> **TASK BRIEF**: Among the entries, find the lines with the string "agent" and copy them.

Stored records
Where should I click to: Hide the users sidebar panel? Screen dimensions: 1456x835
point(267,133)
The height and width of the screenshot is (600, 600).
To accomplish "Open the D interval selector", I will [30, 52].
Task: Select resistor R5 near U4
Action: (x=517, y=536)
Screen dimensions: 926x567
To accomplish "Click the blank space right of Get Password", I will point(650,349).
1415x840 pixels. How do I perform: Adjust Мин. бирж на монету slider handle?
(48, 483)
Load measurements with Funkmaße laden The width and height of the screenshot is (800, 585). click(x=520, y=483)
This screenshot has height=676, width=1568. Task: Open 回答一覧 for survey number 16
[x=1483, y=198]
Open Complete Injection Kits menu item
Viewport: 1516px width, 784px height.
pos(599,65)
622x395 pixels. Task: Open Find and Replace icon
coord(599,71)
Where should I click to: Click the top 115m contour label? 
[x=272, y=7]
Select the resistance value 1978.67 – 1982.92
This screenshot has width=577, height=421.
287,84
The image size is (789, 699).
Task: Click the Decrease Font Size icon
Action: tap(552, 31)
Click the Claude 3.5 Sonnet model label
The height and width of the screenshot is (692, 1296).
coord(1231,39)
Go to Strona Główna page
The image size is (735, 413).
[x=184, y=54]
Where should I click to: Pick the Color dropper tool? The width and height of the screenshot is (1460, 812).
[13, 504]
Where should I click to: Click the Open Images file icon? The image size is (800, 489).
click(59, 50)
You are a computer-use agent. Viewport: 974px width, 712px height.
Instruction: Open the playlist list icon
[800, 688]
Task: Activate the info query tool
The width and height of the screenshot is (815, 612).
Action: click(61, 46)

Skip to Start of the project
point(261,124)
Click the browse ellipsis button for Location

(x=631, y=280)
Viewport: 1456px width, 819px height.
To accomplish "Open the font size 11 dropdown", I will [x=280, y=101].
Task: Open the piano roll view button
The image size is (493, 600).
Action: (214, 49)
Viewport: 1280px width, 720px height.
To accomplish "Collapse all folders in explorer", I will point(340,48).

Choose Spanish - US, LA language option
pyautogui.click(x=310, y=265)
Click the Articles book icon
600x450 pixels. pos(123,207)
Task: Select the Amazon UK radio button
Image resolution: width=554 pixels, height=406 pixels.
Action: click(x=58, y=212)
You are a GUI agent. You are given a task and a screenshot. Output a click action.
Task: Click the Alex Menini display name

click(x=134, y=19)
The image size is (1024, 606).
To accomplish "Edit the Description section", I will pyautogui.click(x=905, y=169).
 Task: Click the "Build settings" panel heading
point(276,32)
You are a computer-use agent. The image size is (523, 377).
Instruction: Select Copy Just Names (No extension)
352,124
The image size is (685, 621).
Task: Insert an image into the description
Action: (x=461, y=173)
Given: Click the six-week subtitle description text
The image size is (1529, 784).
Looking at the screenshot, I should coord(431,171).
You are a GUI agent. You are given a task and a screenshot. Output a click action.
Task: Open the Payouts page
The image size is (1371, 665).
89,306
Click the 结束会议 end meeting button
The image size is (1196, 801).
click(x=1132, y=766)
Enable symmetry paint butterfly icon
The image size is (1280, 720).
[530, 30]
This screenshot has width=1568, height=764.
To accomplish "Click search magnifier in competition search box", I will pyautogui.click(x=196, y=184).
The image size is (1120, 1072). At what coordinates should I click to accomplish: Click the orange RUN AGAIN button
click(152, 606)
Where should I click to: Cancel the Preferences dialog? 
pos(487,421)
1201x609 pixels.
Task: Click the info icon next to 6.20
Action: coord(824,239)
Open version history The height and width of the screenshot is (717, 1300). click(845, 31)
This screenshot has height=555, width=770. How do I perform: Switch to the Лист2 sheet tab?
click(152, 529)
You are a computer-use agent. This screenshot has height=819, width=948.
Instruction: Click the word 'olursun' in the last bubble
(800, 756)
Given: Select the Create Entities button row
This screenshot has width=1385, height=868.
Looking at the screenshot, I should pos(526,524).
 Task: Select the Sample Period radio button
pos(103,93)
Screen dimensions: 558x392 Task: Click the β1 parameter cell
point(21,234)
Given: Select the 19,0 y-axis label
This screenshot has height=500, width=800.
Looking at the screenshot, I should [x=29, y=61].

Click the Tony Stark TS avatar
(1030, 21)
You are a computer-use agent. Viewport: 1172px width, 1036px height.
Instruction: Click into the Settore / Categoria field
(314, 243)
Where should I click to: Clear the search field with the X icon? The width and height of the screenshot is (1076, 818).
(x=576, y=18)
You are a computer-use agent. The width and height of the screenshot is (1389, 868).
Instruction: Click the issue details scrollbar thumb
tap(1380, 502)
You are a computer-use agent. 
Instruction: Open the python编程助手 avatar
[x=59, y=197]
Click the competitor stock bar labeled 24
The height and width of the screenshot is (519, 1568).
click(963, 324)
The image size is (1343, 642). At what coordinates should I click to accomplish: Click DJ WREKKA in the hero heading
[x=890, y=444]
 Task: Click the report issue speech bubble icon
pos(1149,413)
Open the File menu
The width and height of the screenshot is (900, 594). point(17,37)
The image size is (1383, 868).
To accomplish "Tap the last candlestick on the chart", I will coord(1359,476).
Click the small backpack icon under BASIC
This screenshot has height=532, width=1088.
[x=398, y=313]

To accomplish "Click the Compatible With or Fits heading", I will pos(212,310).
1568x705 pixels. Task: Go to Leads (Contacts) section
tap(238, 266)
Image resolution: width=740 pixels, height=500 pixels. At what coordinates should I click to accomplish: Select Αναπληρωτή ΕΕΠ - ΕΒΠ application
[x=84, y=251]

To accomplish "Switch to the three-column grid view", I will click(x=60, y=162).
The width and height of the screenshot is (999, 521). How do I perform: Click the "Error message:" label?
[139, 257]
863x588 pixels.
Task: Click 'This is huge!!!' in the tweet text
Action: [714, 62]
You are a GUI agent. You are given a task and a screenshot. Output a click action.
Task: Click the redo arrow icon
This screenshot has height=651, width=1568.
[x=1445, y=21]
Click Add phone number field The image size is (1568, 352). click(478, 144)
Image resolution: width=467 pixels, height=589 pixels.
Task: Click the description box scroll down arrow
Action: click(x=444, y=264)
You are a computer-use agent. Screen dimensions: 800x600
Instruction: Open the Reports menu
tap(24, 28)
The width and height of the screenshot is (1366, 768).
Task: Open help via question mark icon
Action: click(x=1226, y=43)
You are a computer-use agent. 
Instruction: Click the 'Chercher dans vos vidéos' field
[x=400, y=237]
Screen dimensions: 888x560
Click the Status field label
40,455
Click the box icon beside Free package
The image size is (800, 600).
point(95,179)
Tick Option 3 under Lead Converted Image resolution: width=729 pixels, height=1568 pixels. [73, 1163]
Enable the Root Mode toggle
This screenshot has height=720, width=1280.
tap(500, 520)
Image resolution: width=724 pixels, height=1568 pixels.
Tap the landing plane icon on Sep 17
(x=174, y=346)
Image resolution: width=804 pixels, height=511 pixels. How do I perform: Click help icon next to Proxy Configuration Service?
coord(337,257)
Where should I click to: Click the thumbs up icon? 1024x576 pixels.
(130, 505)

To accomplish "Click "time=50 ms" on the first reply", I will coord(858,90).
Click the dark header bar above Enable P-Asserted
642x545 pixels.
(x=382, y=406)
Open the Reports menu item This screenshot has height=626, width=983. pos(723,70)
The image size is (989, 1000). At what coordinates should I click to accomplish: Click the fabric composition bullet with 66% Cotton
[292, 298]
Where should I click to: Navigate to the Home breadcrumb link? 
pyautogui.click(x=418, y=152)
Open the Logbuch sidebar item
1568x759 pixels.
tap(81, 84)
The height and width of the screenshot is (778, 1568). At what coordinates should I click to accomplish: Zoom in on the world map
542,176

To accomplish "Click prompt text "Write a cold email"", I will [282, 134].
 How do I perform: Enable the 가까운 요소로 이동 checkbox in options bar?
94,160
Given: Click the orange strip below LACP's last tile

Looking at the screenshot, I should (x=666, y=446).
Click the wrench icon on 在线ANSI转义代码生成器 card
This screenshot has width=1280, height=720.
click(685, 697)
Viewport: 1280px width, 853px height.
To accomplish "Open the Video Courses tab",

> **RESULT FOR THIS TASK**:
You are a computer-use agent. Viewport: 974px width, 712px height.
You are a GUI agent. You are given a task and a screenshot. Output a click action.
You are a computer-use agent. The image size is (523, 377).
You are a GUI agent. You are given a task and a screenshot. Output a click action.
You are a computer-use agent. This screenshot has height=819, width=948.
You are a computer-use agent. Viewport: 1172px width, 1036px height.
You are a computer-use agent. The width and height of the screenshot is (1389, 868).
You are a computer-use agent. 
You are a GUI agent. You are given a task and a screenshot. Output a click action.
You are a computer-use agent. Screen dimensions: 800x600
You are a computer-use agent. 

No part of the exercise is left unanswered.